It is Rent Guidelines Board season again. Landlord groups such as the Rent Stabilization Association and the Real Estate Board of New York are propagandizing on television, radio, and social media that they need more and bigger rent increases. Meanwhile, over 50 percent of tenants are rent-burdened, paying more than 30 percent of their income for rent.
My building, 325 East 12th St. in the East Village/Lower East Side, is an example that belies landlords’ claims of lost income and hardship. Of the 37 apartments, 18 have been vacant since 2016. Two more are not occupied because the tenants moved out after accepting buyouts, but have not yet received the money promised to them. Of the 18 others, five have been gutted for renovations but not reconstructed, the third time they’ve been gutted in approximately ten years. The other 13 apartments are ready to be rented, but are being warehoused.
My building is one of 15 rent-stabilized buildings that Raphael Toledano bought in September 2015 for $97 million, financing it with an overleveraged loan from the Madison Realty Capital private equity firm. In May 2017, two months after Toledano filed for bankruptcy, the New York State Attorney General’s office called the bankruptcy proceeding “part of an ongoing property-flipping scheme” that had begun when he purchased the 15 buildings.
In April 2017, federal bankruptcy Judge Robert D. Drain gave Madison Realty the right to manage the 15 buildings through its property-management arm, Silverstone Property Group. He also prohibited any further renovation of vacant apartments, except for providing necessary repairs. But his order does not preclude renting the 13 habitable apartments.
Madison Realty has also not complied with the judge’s order that by June 2017, the buildings had to have superintendents living on the premises or within 200 feet, as required by state law. My building has been without a legal superintendent since March 2013.
The story of my building illustrates how our homes are used as hedge-fund chips to lure in tenant “sweepers” such as Toledano, and how driving out tenants can be a profitable business model. If it and the others are sold, Madison Realty, which paid Toledano less than $10 million for them, will make a nice profit. It can also claim a tax deduction for “loss of income” from the vacant units. The vacant units and few rentstabilized tenants mean the buildings will command a higher market price.

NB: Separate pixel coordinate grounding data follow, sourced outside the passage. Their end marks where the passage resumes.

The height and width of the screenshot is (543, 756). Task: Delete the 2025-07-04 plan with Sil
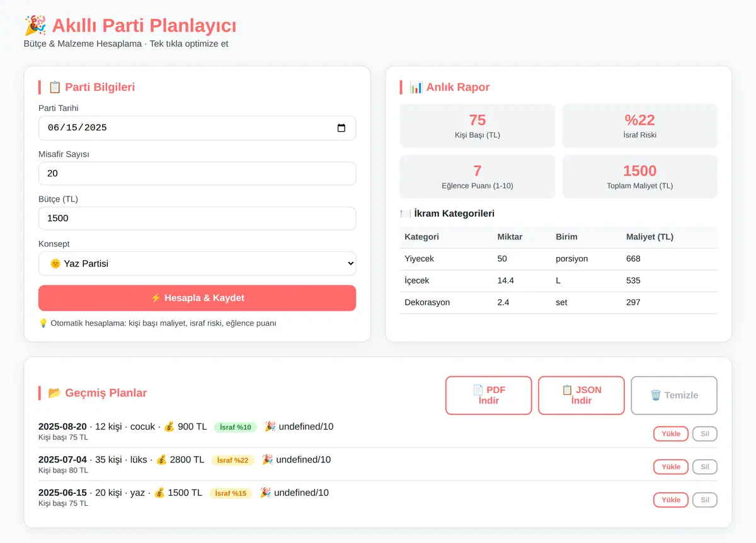pos(705,467)
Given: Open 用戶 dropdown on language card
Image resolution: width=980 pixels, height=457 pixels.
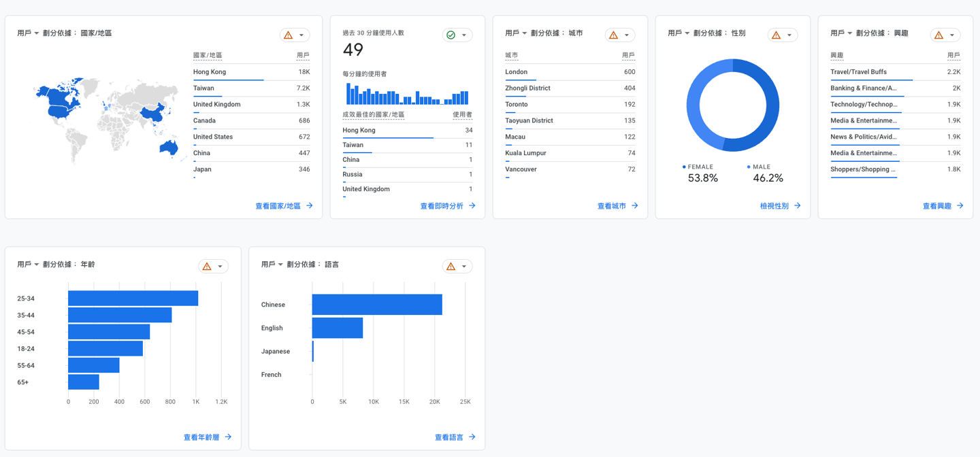Looking at the screenshot, I should coord(272,265).
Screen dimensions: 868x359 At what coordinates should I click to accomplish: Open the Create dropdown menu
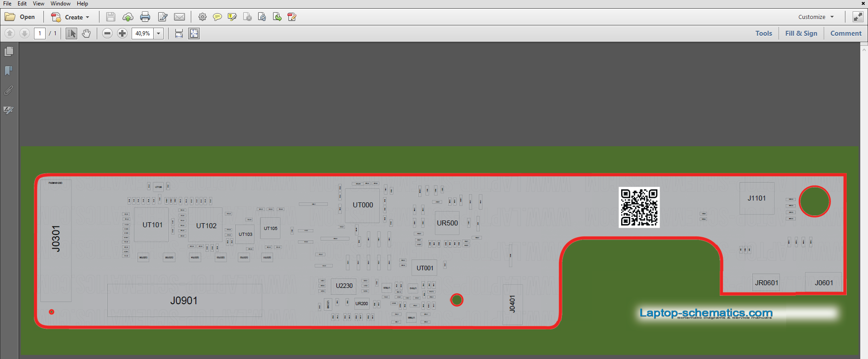click(x=71, y=17)
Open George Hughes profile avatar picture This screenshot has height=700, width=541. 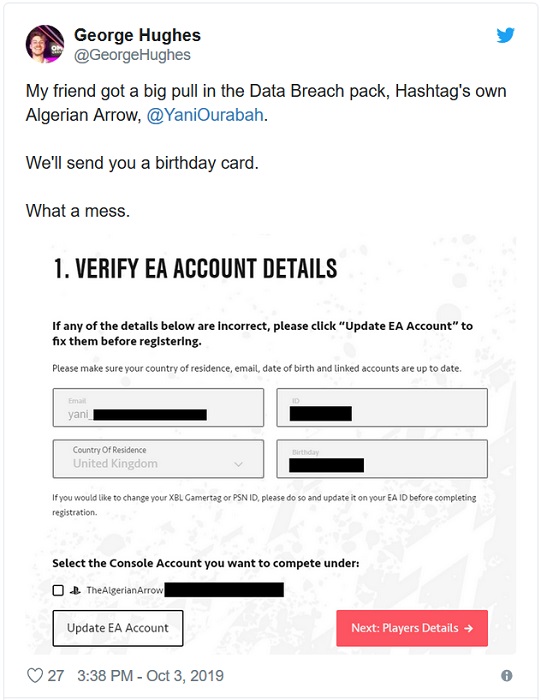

Overall, the RGB’s 2018 Income and Expense study found that in 2015-16, the most recent year comprehensive figures were available, landlords’ net operating income, revenue after operating expenses, rose by 4.4 percent, the 12th consecutive year it had gone up. Less than 5 percent of buildings were “distressed,” with a net operating loss—“the lowest ever recorded in this study.” Adjusted for inflation, landlords’ rental income had increased by 44 percent since 1990, and net operating income by 64 percent.
So are New York City landlords justifiably crying poverty? I don’t think so. Playing hedge-fund flips and greedy games? Definitely yes.
If property owners are indeed suffering poverty, they can open their books and apply for a hardship increase with the state. None have done that in the last five years.